(Saved entries)
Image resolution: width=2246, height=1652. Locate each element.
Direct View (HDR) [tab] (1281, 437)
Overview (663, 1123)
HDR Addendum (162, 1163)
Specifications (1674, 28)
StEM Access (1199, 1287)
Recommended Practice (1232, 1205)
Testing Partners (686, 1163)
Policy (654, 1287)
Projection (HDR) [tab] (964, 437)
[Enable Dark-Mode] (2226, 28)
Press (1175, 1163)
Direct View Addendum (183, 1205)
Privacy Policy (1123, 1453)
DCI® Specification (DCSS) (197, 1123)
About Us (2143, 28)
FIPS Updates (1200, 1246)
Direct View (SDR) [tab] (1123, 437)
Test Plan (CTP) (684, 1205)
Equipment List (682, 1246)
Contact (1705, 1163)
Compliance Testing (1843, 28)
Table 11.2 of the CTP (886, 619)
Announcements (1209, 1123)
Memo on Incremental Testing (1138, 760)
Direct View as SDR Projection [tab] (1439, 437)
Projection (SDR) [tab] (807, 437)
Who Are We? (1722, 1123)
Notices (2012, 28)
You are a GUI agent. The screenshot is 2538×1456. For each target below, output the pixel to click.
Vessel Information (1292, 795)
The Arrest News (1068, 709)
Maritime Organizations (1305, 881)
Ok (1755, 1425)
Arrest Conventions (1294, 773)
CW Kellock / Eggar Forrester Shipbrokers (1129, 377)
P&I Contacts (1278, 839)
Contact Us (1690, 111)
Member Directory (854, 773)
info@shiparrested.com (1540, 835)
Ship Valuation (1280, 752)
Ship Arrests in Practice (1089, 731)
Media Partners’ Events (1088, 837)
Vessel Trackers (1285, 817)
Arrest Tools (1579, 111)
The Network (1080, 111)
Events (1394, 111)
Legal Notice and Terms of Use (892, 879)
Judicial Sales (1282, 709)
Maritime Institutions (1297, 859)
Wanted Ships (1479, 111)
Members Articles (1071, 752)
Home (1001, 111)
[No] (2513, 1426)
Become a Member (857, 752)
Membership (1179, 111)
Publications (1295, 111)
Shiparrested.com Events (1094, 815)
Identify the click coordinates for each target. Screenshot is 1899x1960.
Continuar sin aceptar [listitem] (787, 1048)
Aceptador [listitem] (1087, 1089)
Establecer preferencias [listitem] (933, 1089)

About this exercise:
Copy each line above where the string "target" occurs.

Finished exercise:
You are a GUI agent. The screenshot is 2538×1456. For each target below, output the pixel to click.
Identify the click coordinates for each target. Screenshot is 1899x1960.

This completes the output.